Publishing its findings today in Science Advances, the team estimates that more than half of the observed increase is driven by human-caused climate change, while natural climate variability can strongly amplify synchronicity in some regions. The researchers warn there is an urgent need for “more robust and adaptive” strategies in global fire management.
Previous work mainly examined synchronous fire weather in a few regions, such as the western United States, Europe or Australia. This study is the first to measure and visualize the phenomenon globally, and to distinguish two types: synchronicity within a region, where many places in the same region experience extreme fire weather on the same day; and synchronicity between regions, where two or more regions experience it on the same day.
“Currently, regions such as Europe and Southeast Asia, and fire-prone countries such as the United States, Canada and Australia, have established bilateral and multilateral firefighting cooperation systems, which have been effective in managing recent major wildfires,” said Cong Yin, a postdoctoral researcher at UC Merced and the Chinese Academy of Sciences. “However, when extreme fire weather happens in many places at once, it increases the likelihood of widespread fire outbreaks and strains firefighting capacity, because crews, aircraft, and equipment can’t be easily shared when everyone needs help at the same time.
“A key takeaway is that the growing overlap in fire-danger seasons can shrink the ‘window’ when countries or regions can effectively support each other,” said Yin, who is affiliated with UC Merced’s Sierra Nevada Research Institute . “For example, the United States and South Africa average four same-day extreme fire weather days per year, increasing by 1.2 days per decade.”
These findings help in understanding concurrent extreme fire weather and preparing for an increasingly fire-prone future, Yin said. They also emphasize the compounding effects on air quality, public health, and fire management.
In one example of international cooperation during the 2023 Canadian fire season, firefighters from South Africa and other countries across the world helped tackle hundreds of devastating wildfires that destroyed homes and land.
The researchers found clear hotspots where the strain on cooperation networks that share firefighting resources is set to grow most rapidly. For example, in Portugal and Spain, same-day extreme fire weather days per year have increased by more than 12 since 1979.
In addition, natural climate variability can increase synchrony in specific regions, such as Equatorial Asia, which sees many more of these fire-weather days during El Niño years.
The analysis found North America, Europe, Boreal Asia, the Middle East and South America experience the highest levels of simultaneous inter-regional fire weather, occurring on the same day in at least one other region for an average of more than 30 days per year.
In lower- to mid-latitude regions, including South America, Central and East Asia, Africa and the mainland United States, the annual average number of these days during 2001–2024 was three to seven times higher than during 1979–2000.
Simultaneous fire weather tends to be more strongly associated with poorer air quality in boreal regions, Equatorial Asia, Africa and South America. In Europe, during the top 25% of years with the most synchronous fire weather days, population exposure to fire-sourced air pollution is almost 200% higher than in other years.

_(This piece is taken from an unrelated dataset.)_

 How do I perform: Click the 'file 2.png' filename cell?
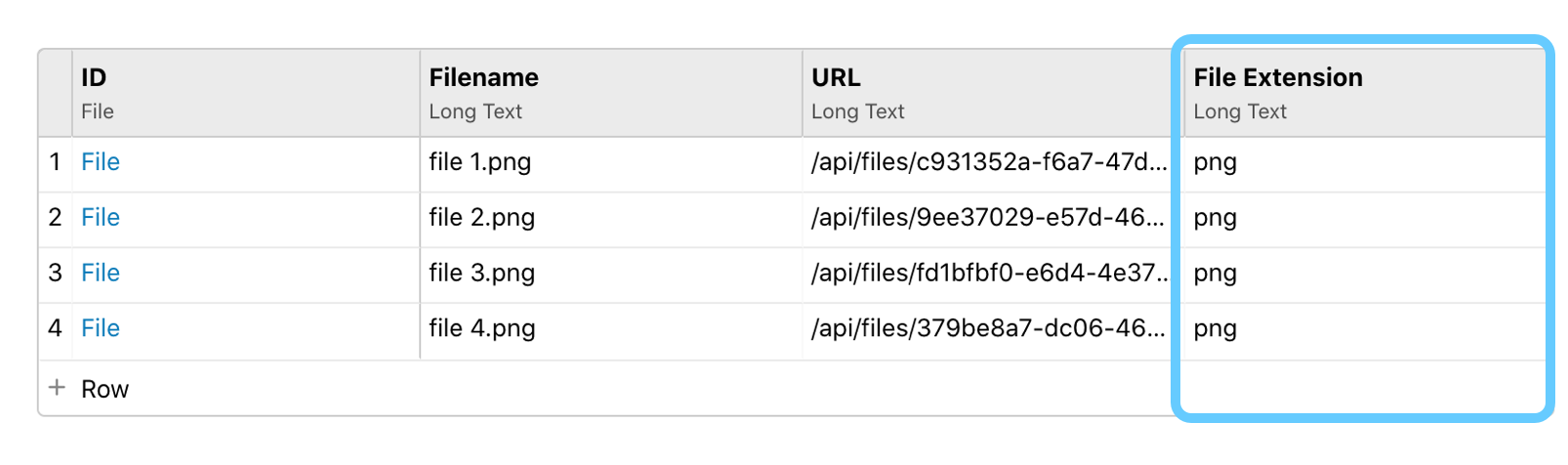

The team, which also included researchers from the University of Washington and Boise State University, used global weather data to calculate daily Fire Weather Index values worldwide from 1979–2024, and identified when extreme fire‑risk days occurred simultaneously across large or multiple regions. They examined how human‑driven climate change and natural climate patterns such as El Niño influenced these events, and then compared them with actual burned area and smoke pollution to assess real‑world impacts.
The research was supported by funding from the National Science Foundation, the U.S. Department of the Interior's Joint Fire Science Program and by a public grant via the UK Natural Environment Research Council.